*Working data*:
+ + +
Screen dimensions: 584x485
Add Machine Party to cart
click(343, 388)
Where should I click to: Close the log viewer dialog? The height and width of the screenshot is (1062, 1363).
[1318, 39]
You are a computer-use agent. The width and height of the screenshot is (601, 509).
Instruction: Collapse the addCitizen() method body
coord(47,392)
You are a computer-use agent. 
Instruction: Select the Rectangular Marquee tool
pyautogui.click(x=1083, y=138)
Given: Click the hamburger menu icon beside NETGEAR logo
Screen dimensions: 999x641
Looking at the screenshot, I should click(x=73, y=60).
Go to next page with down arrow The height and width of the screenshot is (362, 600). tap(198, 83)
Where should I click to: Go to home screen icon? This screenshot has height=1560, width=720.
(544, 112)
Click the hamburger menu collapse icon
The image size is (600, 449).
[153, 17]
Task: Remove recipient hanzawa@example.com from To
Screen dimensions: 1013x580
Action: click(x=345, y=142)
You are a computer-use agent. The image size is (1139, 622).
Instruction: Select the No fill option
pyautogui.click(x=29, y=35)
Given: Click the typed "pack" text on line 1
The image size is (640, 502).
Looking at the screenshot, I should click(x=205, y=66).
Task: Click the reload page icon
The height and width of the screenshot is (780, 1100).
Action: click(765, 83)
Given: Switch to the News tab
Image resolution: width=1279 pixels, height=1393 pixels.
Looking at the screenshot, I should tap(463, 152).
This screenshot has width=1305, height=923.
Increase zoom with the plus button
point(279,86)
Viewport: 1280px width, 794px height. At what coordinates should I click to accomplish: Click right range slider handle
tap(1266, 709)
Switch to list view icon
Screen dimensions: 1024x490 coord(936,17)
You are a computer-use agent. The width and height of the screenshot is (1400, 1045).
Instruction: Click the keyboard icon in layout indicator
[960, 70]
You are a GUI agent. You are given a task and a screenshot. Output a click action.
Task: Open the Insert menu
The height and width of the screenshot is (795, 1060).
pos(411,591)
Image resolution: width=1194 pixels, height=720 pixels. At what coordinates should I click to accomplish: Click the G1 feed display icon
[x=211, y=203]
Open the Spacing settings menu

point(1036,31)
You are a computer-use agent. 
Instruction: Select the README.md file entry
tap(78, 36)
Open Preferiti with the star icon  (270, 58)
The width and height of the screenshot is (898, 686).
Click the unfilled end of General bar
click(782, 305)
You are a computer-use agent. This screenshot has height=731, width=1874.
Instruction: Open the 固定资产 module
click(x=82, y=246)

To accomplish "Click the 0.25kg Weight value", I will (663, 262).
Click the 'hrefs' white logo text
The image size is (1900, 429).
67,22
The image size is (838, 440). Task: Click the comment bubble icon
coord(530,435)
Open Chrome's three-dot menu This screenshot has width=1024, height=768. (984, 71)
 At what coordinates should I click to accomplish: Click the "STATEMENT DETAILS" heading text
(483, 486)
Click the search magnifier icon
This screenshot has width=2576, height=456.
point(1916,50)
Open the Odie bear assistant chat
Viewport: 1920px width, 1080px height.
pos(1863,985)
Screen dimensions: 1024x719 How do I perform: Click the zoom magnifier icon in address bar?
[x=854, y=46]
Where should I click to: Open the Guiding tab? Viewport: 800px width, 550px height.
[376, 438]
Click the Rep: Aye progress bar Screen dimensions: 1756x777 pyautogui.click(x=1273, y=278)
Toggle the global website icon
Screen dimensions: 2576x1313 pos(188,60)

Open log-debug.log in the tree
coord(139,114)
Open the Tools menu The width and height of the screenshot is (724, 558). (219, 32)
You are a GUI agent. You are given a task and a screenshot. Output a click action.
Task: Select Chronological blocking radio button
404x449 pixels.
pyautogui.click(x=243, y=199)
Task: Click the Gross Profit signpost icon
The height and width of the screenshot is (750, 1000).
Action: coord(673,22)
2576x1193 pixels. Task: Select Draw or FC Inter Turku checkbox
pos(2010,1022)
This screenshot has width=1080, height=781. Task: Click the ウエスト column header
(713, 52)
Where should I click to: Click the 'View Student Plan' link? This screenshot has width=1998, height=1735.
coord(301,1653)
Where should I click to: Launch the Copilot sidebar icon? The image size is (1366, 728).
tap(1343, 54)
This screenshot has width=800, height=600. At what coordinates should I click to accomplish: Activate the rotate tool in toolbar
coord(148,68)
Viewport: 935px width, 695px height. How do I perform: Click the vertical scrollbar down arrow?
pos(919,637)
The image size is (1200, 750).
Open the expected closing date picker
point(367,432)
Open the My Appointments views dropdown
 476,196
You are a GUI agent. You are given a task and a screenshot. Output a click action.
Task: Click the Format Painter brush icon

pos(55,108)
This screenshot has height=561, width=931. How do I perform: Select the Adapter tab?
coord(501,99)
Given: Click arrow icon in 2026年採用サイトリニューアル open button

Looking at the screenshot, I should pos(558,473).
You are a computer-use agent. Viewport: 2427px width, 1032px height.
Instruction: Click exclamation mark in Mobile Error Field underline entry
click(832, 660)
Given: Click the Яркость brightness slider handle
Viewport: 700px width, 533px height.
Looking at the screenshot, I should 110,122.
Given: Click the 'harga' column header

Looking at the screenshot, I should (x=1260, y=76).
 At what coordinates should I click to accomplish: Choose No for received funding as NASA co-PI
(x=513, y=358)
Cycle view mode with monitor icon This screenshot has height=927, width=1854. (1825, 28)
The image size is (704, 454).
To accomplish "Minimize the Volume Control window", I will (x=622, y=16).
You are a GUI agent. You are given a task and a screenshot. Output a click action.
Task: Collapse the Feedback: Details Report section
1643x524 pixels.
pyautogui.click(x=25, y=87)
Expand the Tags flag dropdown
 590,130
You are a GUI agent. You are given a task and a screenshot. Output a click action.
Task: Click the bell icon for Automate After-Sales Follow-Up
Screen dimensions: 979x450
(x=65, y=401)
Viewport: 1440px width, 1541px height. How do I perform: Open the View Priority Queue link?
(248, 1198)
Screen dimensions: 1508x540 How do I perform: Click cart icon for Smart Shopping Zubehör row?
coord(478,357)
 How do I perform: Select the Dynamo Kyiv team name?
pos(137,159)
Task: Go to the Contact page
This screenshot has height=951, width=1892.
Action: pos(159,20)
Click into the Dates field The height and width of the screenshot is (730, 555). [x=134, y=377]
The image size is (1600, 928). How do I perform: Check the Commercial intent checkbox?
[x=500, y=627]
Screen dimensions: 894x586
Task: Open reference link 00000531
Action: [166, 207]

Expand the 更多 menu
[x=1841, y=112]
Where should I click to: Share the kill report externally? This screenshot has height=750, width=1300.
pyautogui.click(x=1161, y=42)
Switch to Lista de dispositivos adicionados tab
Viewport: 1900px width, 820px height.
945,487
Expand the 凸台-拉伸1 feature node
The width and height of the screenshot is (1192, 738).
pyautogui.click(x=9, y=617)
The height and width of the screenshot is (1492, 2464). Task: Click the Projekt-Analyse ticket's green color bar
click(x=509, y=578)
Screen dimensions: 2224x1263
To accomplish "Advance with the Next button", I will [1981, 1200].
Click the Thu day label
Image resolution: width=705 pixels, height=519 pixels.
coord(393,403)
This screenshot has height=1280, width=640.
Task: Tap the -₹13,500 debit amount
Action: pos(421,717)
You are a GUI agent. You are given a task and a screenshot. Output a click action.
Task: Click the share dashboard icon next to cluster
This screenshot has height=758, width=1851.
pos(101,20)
+ + +
Nothing but a number is wanted here: the count of lines in the listing with the word "computer".

7